- _Task to complete_
Copy all the lines below without altering anything.

:: Exercise data ::

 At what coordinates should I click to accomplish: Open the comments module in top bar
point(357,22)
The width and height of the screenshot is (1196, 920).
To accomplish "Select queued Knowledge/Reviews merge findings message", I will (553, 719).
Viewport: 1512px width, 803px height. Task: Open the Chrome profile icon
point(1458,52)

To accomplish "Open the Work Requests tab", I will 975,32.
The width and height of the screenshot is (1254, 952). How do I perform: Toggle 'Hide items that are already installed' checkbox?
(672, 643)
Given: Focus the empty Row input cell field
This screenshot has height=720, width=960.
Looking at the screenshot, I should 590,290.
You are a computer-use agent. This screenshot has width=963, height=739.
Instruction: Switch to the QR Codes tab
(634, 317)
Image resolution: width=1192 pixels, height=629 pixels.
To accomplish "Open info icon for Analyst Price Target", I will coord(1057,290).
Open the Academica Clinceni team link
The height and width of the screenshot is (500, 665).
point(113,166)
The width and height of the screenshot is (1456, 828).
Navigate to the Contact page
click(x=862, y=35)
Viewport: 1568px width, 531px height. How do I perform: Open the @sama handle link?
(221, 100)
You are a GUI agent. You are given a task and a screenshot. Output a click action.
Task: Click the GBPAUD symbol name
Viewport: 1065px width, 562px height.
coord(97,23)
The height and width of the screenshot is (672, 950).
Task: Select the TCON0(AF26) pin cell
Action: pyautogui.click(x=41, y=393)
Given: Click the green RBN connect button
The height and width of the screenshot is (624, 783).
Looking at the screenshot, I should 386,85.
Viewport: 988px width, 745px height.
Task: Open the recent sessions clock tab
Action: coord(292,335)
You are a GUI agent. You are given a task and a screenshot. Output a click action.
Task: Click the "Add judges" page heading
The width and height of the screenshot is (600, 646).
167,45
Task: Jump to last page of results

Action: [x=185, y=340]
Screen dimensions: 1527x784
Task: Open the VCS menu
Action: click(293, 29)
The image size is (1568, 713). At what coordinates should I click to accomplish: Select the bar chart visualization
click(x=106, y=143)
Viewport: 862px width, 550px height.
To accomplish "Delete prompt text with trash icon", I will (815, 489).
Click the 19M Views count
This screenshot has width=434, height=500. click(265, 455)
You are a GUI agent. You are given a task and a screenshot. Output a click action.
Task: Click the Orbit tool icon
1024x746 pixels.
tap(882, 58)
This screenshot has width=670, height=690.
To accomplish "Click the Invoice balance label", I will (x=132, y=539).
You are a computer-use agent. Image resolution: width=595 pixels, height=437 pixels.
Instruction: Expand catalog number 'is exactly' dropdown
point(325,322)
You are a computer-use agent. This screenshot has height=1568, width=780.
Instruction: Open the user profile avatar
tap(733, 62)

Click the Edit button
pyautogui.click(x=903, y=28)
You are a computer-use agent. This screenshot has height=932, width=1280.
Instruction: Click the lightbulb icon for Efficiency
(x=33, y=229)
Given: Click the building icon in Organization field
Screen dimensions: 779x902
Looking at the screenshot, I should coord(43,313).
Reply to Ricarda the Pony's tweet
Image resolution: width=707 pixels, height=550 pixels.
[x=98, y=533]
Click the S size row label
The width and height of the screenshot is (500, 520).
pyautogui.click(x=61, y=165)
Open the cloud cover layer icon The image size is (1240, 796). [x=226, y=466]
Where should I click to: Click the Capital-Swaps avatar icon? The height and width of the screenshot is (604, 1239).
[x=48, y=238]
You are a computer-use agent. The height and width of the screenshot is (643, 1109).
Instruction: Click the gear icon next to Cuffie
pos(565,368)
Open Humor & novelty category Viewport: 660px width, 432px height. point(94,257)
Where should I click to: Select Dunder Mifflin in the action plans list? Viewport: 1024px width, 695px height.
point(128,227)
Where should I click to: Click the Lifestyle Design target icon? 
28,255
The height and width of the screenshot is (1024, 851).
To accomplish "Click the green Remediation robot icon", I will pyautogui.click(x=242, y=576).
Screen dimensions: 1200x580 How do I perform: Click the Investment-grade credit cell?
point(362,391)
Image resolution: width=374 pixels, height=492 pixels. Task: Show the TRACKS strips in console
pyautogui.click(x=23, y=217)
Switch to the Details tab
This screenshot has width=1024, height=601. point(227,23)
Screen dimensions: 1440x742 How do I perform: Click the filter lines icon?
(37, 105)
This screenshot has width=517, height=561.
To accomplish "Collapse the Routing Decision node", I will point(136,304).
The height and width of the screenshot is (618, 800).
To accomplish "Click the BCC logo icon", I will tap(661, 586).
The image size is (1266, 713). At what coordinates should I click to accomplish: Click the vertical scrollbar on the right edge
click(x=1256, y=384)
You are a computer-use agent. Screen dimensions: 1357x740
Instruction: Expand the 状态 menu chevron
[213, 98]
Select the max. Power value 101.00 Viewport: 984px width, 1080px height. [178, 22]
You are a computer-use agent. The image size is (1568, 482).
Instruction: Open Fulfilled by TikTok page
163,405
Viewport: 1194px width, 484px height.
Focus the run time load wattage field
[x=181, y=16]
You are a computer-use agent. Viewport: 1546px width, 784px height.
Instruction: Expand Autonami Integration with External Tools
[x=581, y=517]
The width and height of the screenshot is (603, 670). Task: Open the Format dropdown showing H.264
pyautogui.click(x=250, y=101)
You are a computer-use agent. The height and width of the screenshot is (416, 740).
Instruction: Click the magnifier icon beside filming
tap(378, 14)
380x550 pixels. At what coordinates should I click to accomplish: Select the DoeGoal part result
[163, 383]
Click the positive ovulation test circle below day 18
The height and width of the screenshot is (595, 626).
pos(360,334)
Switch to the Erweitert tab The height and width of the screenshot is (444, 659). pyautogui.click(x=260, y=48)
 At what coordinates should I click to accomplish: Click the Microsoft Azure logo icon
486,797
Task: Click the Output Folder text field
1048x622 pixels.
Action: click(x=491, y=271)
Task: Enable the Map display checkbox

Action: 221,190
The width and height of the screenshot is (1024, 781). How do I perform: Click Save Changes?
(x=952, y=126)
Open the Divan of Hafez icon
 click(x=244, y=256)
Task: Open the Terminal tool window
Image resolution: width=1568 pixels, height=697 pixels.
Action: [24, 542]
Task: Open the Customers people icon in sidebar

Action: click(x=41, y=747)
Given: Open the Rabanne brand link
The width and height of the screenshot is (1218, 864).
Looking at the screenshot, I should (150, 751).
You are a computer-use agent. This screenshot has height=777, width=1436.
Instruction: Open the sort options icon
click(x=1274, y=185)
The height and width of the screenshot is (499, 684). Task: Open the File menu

:::

- _Your solution_
 At what coordinates should I click to accomplish: Open the comments module in top bar
point(357,22)
The width and height of the screenshot is (1196, 920).
To accomplish "Select queued Knowledge/Reviews merge findings message", I will (553, 719).
Viewport: 1512px width, 803px height. Task: Open the Chrome profile icon
point(1458,52)

To accomplish "Open the Work Requests tab", I will 975,32.
The width and height of the screenshot is (1254, 952). How do I perform: Toggle 'Hide items that are already installed' checkbox?
(672, 643)
Given: Focus the empty Row input cell field
This screenshot has height=720, width=960.
Looking at the screenshot, I should 590,290.
You are a computer-use agent. This screenshot has width=963, height=739.
Instruction: Switch to the QR Codes tab
(634, 317)
Image resolution: width=1192 pixels, height=629 pixels.
To accomplish "Open info icon for Analyst Price Target", I will coord(1057,290).
Open the Academica Clinceni team link
The height and width of the screenshot is (500, 665).
point(113,166)
The width and height of the screenshot is (1456, 828).
Navigate to the Contact page
click(x=862, y=35)
Viewport: 1568px width, 531px height. How do I perform: Open the @sama handle link?
(221, 100)
You are a GUI agent. You are given a task and a screenshot. Output a click action.
Task: Click the GBPAUD symbol name
Viewport: 1065px width, 562px height.
coord(97,23)
The height and width of the screenshot is (672, 950).
Task: Select the TCON0(AF26) pin cell
Action: pyautogui.click(x=41, y=393)
Given: Click the green RBN connect button
The height and width of the screenshot is (624, 783).
Looking at the screenshot, I should 386,85.
Viewport: 988px width, 745px height.
Task: Open the recent sessions clock tab
Action: coord(292,335)
You are a GUI agent. You are given a task and a screenshot. Output a click action.
Task: Click the "Add judges" page heading
The width and height of the screenshot is (600, 646).
167,45
Task: Jump to last page of results

Action: [x=185, y=340]
Screen dimensions: 1527x784
Task: Open the VCS menu
Action: click(293, 29)
The image size is (1568, 713). At what coordinates should I click to accomplish: Select the bar chart visualization
click(x=106, y=143)
Viewport: 862px width, 550px height.
To accomplish "Delete prompt text with trash icon", I will (815, 489).
Click the 19M Views count
This screenshot has width=434, height=500. click(265, 455)
You are a GUI agent. You are given a task and a screenshot. Output a click action.
Task: Click the Orbit tool icon
1024x746 pixels.
tap(882, 58)
This screenshot has width=670, height=690.
To accomplish "Click the Invoice balance label", I will (x=132, y=539).
You are a computer-use agent. Image resolution: width=595 pixels, height=437 pixels.
Instruction: Expand catalog number 'is exactly' dropdown
point(325,322)
You are a computer-use agent. This screenshot has height=1568, width=780.
Instruction: Open the user profile avatar
tap(733, 62)

Click the Edit button
pyautogui.click(x=903, y=28)
You are a computer-use agent. This screenshot has height=932, width=1280.
Instruction: Click the lightbulb icon for Efficiency
(x=33, y=229)
Given: Click the building icon in Organization field
Screen dimensions: 779x902
Looking at the screenshot, I should coord(43,313).
Reply to Ricarda the Pony's tweet
Image resolution: width=707 pixels, height=550 pixels.
[x=98, y=533]
Click the S size row label
The width and height of the screenshot is (500, 520).
pyautogui.click(x=61, y=165)
Open the cloud cover layer icon The image size is (1240, 796). [x=226, y=466]
Where should I click to: Click the Capital-Swaps avatar icon? The height and width of the screenshot is (604, 1239).
[x=48, y=238]
You are a computer-use agent. The height and width of the screenshot is (643, 1109).
Instruction: Click the gear icon next to Cuffie
pos(565,368)
Open Humor & novelty category Viewport: 660px width, 432px height. point(94,257)
Where should I click to: Select Dunder Mifflin in the action plans list? Viewport: 1024px width, 695px height.
point(128,227)
Where should I click to: Click the Lifestyle Design target icon? 
28,255
The height and width of the screenshot is (1024, 851).
To accomplish "Click the green Remediation robot icon", I will pyautogui.click(x=242, y=576).
Screen dimensions: 1200x580 How do I perform: Click the Investment-grade credit cell?
point(362,391)
Image resolution: width=374 pixels, height=492 pixels. Task: Show the TRACKS strips in console
pyautogui.click(x=23, y=217)
Switch to the Details tab
This screenshot has width=1024, height=601. point(227,23)
Screen dimensions: 1440x742 How do I perform: Click the filter lines icon?
(37, 105)
This screenshot has width=517, height=561.
To accomplish "Collapse the Routing Decision node", I will point(136,304).
The height and width of the screenshot is (618, 800).
To accomplish "Click the BCC logo icon", I will tap(661, 586).
The image size is (1266, 713). At what coordinates should I click to accomplish: Click the vertical scrollbar on the right edge
click(x=1256, y=384)
You are a computer-use agent. Screen dimensions: 1357x740
Instruction: Expand the 状态 menu chevron
[213, 98]
Select the max. Power value 101.00 Viewport: 984px width, 1080px height. [178, 22]
You are a computer-use agent. The image size is (1568, 482).
Instruction: Open Fulfilled by TikTok page
163,405
Viewport: 1194px width, 484px height.
Focus the run time load wattage field
[x=181, y=16]
You are a computer-use agent. Viewport: 1546px width, 784px height.
Instruction: Expand Autonami Integration with External Tools
[x=581, y=517]
The width and height of the screenshot is (603, 670). Task: Open the Format dropdown showing H.264
pyautogui.click(x=250, y=101)
You are a computer-use agent. The height and width of the screenshot is (416, 740).
Instruction: Click the magnifier icon beside filming
tap(378, 14)
380x550 pixels. At what coordinates should I click to accomplish: Select the DoeGoal part result
[163, 383]
Click the positive ovulation test circle below day 18
The height and width of the screenshot is (595, 626).
pos(360,334)
Switch to the Erweitert tab The height and width of the screenshot is (444, 659). pyautogui.click(x=260, y=48)
 At what coordinates should I click to accomplish: Click the Microsoft Azure logo icon
486,797
Task: Click the Output Folder text field
1048x622 pixels.
Action: click(x=491, y=271)
Task: Enable the Map display checkbox

Action: 221,190
The width and height of the screenshot is (1024, 781). How do I perform: Click Save Changes?
(x=952, y=126)
Open the Divan of Hafez icon
 click(x=244, y=256)
Task: Open the Terminal tool window
Image resolution: width=1568 pixels, height=697 pixels.
Action: [24, 542]
Task: Open the Customers people icon in sidebar

Action: click(x=41, y=747)
Given: Open the Rabanne brand link
The width and height of the screenshot is (1218, 864).
Looking at the screenshot, I should (150, 751).
You are a computer-use agent. This screenshot has height=777, width=1436.
Instruction: Open the sort options icon
click(x=1274, y=185)
The height and width of the screenshot is (499, 684). Task: Open the File menu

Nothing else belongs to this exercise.